The last few days have been trying, to say the least.

Following Saturday's freak October snowstorm, which brought nearly a foot of snow to Western Mass, we lost power due to the  damage from fallen trees/wires. From what I've heard, every one of the 144 streets in my small town suffered significant tree damage and today — roughly four days since the power went out — we still haven't been restored.

At first, it was fun to "rough it" at home...I'm all about being independent, after all. But without basic amenities such as hot water or heat, it's a challenge to live comfortably with overnight temperatures plummeting to below the freezing mark. I managed to make it three days in my apartment before the cold finally got to me and I sought shelter with a friend from work instead.

The worst part of this whole experience isn't necessarily the power loss; it's actually forced me to read more and spend more time at my office than I ordinarily would so in that respect, it hasn't been all bad. But I still feel an overwhelming sense of loneliness, and I'm having a difficult time coping with that. Being alone and being lonely are two different things, you see. I relish the idea of being alone, but I hate feeling lonely. Being a prisoner in my own apartment —with nothing but candles/flashlights to light my way and without TV or radio to keep me company — I started to sink into a depression I haven't experienced since one particularly bad breakup two years ago, and at least then I had the luxury of heat when I spent my days with the blinds/curtains drawn and in bed.

For the first time in the nearly six years that I've lived in western Mass, I regret my decision to move so far away from my family. Mom and dad have power at their house and have invited me to stay with them, but in order to do so I'd have to take time off work. I've tried communicating with my executive editor about the possibility of jumping ship and heading home to my family, but I haven't been given the go ahead yet.

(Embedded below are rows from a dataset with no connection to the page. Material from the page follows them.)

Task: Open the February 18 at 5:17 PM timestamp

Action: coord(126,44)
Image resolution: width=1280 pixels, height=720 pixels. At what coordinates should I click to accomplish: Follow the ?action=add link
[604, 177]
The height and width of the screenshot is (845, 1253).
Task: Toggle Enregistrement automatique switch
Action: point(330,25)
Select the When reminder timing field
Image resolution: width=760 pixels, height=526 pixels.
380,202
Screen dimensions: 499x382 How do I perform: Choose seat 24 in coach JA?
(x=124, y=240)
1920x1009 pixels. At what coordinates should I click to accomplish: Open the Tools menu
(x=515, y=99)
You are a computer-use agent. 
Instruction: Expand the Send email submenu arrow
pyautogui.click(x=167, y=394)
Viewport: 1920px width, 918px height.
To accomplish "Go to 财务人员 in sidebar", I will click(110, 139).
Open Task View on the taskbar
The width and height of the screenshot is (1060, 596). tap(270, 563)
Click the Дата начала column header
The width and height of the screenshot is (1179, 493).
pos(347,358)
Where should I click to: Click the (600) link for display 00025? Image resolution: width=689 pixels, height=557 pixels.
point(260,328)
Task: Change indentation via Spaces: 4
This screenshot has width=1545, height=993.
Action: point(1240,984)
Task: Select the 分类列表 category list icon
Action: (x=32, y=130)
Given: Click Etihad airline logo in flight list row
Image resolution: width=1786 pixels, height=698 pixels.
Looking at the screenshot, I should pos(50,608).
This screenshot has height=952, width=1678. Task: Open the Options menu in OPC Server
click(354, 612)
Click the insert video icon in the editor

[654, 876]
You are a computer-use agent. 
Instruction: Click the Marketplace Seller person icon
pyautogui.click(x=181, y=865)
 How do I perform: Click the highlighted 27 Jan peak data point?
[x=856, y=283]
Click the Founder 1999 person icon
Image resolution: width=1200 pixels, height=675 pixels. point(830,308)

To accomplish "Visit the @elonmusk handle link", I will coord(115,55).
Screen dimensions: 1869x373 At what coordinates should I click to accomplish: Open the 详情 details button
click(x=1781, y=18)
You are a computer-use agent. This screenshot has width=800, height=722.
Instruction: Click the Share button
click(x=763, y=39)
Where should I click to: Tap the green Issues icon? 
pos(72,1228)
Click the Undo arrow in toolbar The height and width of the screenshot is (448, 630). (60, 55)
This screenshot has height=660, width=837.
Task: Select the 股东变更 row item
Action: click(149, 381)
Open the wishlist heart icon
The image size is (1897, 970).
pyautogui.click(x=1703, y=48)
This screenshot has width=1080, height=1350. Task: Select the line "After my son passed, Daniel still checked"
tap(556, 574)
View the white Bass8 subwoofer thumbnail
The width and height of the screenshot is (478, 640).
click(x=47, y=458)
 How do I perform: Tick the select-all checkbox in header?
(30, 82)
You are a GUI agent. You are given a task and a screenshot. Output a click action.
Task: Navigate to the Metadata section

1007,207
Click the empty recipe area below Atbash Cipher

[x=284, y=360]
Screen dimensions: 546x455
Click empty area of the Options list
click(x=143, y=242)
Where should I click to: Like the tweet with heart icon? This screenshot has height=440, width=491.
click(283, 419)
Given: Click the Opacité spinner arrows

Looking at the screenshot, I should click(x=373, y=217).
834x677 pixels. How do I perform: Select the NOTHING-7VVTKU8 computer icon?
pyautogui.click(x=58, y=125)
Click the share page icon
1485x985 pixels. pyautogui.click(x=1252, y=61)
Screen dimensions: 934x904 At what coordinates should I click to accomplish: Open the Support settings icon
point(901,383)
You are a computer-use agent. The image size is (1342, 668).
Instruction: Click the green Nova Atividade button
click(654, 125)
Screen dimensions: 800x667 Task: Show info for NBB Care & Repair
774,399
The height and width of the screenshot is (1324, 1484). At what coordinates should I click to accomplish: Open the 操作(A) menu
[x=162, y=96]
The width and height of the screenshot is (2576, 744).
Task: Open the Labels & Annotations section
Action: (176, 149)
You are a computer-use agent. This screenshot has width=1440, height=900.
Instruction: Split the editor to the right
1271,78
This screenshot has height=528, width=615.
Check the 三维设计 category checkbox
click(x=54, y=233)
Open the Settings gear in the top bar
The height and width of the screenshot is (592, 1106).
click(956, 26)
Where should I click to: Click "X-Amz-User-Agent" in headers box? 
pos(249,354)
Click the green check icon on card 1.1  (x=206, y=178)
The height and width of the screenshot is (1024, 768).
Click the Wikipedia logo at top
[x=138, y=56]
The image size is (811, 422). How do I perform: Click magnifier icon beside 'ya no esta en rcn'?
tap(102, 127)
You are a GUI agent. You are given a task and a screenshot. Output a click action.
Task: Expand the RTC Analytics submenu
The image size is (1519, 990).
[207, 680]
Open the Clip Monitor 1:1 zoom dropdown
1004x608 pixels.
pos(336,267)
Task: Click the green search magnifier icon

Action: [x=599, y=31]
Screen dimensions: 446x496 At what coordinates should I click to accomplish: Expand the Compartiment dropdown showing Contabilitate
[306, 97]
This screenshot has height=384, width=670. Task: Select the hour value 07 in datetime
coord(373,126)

Instead, I abandoned my apartment in favor of my friend's which, though not fully-restored with electricity, is being powered by a generator. At the very least, I was able to take a hot shower — my first in four days! It was glorious, but I hate the feeling of being homeless, given I have a home; I don't like to impose on others.

I guess I'll just accept this for what it is: a life lesson: To appreciate those people who love you enough to check in on you, and to not take for granted the creature comforts we've all come to expect in our day to day life. Like flipping a power switch, we can loose it all in a flash.